French official: One suspect arrested in alleged ISIS decapitation, factory explosion

Unknown persons exploded gas containers at the premises of a company in southeast France on Friday, leaving one dead and several wounded, police sources said.

French Factory Attack (photo credit: PHILIPPE DESMAZES / AFP)
French Factory Attack
(photo credit: PHILIPPE DESMAZES / AFP)
French prosecutors said on Friday that the anti-terrorist police branch was deployed to investigate an attack which left one person dead and several wounded in southeast France.
A probe has been opened for murder and attempted murder in an organized group in relation to terrorism, the Paris prosecutor's office said in a statement.
French media said a decapitated head was found at the site, along with a flag bearing Islamist inscriptions.
Unknown persons exploded gas containers at the premises of a company in southeast France on Friday, leaving one dead and several wounded, police sources said.

French President Francois Hollande said the attack was of "a terrorist nature" and that a suspect had been arrested and identified.

"The attack was of a terrorist nature since a body was discovered, decapitated and with inscriptions.
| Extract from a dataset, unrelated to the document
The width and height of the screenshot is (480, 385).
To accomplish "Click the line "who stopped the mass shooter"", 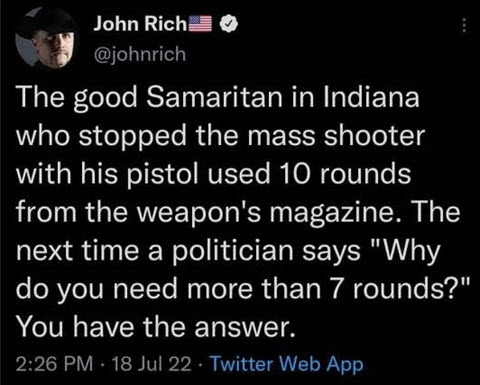I will pyautogui.click(x=221, y=136).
As I speak, there is one fatality and two injured," Hollande told a news conference in Brussels, where he was attending an EU summit.
He added that a considerable police force had been deployed in the region and other industrial sites protected to avoid any further incidents.
In early January, Charlie Hebdo,  the Paris-based satirical news magazine that was targeted by two gunmen in one of the most brutal terrorist attacks in the history of the Fifth Republic, shocked the world in the wake of its carnage.
Seventeen victims were killed in three days of violence that began with an attack on the Charlie Hebdo weekly and ended with dual sieges at a print works outside Paris and a kosher supermarket in the city.
French security forces killed Amedy Coulibaly, 32,  after he planted explosives at a Paris deli in a siege that claimed the lives of four hostages. They also shot dead two brothers behind the Hebdo killings, Said and Cherif Kouachi, after they took refuge in the print works.